Highlands charter schools avoid closure after county board overturns revocation
The hearing room broke into emotional cheers Tuesday evening when the Sacramento County Board of Education voted to overturn Twin Rivers Unified School District’s decision to revoke the charter for Highlands Community Charter and Technical Schools, preventing the schools from being forcibly closed.
Supporters of Highlands hugged each other, walking out of the room chanting “Highlands” in excitement. “Never give up,” one supporter shouted.
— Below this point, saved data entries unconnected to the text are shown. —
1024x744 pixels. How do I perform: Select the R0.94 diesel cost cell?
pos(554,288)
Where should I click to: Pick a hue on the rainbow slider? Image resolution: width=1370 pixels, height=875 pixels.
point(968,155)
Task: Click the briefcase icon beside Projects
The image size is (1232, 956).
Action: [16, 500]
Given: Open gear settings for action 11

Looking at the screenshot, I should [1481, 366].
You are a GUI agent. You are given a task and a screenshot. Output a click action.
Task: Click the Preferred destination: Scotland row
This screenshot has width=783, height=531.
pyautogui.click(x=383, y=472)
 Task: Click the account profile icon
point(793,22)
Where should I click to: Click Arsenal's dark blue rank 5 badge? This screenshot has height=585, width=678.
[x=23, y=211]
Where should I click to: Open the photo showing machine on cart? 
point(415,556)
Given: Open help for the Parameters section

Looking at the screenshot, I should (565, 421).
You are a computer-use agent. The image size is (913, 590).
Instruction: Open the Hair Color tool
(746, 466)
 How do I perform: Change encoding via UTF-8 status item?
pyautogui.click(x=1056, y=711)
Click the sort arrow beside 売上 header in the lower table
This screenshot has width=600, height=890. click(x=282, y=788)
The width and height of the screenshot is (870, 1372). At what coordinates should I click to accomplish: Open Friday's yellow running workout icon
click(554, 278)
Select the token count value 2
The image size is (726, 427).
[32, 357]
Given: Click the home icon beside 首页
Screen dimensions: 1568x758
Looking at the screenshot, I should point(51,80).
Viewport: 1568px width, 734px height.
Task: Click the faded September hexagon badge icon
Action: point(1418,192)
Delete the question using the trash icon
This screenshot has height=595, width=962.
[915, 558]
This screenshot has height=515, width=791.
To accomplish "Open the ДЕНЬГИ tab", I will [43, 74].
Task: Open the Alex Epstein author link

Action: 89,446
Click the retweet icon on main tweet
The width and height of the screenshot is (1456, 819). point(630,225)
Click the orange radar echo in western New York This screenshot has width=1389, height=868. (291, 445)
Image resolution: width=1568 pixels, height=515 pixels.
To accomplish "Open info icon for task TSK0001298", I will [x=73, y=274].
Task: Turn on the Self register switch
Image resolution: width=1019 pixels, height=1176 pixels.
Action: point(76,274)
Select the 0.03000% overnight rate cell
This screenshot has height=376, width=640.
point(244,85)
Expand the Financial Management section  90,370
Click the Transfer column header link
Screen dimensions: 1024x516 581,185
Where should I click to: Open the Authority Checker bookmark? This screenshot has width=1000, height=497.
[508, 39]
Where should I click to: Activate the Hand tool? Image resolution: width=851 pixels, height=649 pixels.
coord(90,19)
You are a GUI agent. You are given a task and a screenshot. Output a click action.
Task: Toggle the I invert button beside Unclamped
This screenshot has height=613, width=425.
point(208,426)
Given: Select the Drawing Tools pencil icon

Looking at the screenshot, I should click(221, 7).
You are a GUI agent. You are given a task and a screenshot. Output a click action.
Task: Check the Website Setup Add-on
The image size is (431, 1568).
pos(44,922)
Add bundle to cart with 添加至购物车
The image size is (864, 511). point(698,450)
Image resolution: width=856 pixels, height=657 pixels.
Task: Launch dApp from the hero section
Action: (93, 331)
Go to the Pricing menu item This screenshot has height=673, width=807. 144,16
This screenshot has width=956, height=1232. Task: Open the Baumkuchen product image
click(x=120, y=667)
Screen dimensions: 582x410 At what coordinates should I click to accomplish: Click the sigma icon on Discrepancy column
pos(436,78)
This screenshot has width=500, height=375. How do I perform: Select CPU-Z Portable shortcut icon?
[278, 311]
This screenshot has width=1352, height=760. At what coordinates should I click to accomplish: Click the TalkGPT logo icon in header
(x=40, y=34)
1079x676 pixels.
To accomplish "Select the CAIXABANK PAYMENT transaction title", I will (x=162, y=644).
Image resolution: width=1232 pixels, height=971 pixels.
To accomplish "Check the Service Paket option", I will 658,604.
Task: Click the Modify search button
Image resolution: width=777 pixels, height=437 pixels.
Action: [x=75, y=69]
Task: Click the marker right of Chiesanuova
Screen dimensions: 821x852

Anibal Meza, a former student of Highlands who spoke before the board, said that he was glad that “more people will have the opportunity to grow and change their lives with Highlands” as he did.
Jonathan Raymond, the executive director of Highlands who joined the schools in July after the dispute surfaced, also shared hugs with staff and supporters of the schools.
Raymond said the decision represents a validation for Highlands students that “they matter.”
“They were seen and they were heard tonight,” Raymond said. “We’ll be back in school tomorrow with our classes.”
The development effectively reverses Twin Rivers’ January action and keeps the schools open for now in a dispute that followed state audit findings that Highlands received about $180 million in public funding it was not eligible for during the 2022 through 2024 fiscal years.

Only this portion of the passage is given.